Optimising and standing out in this new search process means companies need to retool their websites to focus on trust rather than volume. Building that essential trust starts with content. AI is making traditional content marketing blogs obsolete, as LLM systems churn out hundreds of AI-generated pages in minutes. 

So, instead of wasting time chasing keywords, businesses should focus on creating structured, high-quality content that reflects true domain expertise. Websites now have to pull double duty: build trust with customers, yes, but build trust with AI as well. Things like in-depth explainers, detailed case studies, client success stories, and original research indicate real-world trust, but they also feed AI’s knowledge, and increase the likelihood that AI points back to it. Structure and clarity matter here, too. Well-formatted content with clear headers, concise language and schema markup is easier for LLMs to ingest and reference while explicit references to people, places, tools, and outcomes help differentiate AI slop from human expertise. 

Building trust and authority will also depend on what others say about you; trust is earned not just through expertise, but through validation. If you want to stand out to AI systems, you need a visible trail of social proof. Verified reviews on sites like Google, Trustpilot or Yelp, third-party endorsements, partnerships, and high-profile mentions in publications all help to establish your bona fides.

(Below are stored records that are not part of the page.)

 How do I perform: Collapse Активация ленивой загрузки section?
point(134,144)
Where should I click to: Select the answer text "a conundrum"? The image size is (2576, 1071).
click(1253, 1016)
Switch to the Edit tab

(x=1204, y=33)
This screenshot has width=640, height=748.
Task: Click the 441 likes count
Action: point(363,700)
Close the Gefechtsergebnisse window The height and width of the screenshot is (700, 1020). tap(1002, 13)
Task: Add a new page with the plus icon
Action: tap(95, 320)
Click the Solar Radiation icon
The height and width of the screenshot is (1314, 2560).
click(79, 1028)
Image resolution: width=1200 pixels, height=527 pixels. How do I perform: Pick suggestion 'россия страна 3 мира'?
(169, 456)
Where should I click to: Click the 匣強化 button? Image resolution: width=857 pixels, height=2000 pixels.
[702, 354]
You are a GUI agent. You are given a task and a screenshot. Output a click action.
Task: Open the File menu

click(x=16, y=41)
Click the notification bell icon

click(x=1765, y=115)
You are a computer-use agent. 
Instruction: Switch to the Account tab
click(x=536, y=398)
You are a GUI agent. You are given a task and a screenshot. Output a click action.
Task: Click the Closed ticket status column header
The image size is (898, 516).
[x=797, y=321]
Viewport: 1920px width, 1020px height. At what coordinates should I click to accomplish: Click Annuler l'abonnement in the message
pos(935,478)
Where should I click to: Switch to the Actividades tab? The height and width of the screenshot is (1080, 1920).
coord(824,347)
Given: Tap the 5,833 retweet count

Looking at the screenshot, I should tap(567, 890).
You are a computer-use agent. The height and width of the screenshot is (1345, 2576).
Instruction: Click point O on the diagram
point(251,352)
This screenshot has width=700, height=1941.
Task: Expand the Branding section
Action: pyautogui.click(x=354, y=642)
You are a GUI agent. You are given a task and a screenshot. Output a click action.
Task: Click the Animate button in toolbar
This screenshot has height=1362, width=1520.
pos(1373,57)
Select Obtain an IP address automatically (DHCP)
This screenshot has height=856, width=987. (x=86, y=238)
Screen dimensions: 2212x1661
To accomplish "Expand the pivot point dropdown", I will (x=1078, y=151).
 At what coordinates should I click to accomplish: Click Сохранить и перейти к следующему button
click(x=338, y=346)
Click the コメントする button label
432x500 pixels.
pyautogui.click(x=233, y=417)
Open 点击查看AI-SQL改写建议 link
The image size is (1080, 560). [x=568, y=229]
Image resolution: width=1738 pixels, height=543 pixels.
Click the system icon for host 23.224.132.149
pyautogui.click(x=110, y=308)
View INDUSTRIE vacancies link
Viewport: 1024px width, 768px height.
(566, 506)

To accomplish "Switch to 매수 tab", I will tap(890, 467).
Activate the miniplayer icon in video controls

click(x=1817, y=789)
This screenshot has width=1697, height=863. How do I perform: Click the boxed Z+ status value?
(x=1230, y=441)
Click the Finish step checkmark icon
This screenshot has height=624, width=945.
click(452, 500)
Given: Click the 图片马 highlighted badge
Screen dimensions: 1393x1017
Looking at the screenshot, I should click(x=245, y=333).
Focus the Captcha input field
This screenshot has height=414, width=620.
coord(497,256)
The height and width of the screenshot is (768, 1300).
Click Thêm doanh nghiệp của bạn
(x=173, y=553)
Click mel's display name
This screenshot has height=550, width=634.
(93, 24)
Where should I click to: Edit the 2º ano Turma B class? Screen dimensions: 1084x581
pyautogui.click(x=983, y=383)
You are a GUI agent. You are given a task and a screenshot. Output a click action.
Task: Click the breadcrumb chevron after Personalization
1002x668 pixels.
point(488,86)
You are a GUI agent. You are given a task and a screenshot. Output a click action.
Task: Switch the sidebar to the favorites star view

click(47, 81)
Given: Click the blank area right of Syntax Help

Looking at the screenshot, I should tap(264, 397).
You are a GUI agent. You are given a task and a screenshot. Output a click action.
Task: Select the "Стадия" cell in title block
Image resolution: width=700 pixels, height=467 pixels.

The website still matters; when users are cross-referencing what they’ve learned from AI, an authoritative website that validates what they’ve learned is better positioned to engage and convert them.

The digital goal for companies is no longer to cast the widest net, but to build the best magnet. The site’s content ecosystem needs to be strong enough to train AI, and the site needs to be slick enough to convert the right audience; conversion readiness is key. 

In an AI-driven world, your website remains one of the few digital assets you truly own – and that control matters more than ever.

For leadership teams, the imperative is clear: evolving your company’s website strategy is not optional. It is foundational to long-term success in a digital ecosystem increasingly shaped by AI. Organisations that continue treating their websites as passive assets will find themselves invisible to the tools their customers now trust. Those that build authority, foster trust, and maintain ownership will not only survive – they will thrive.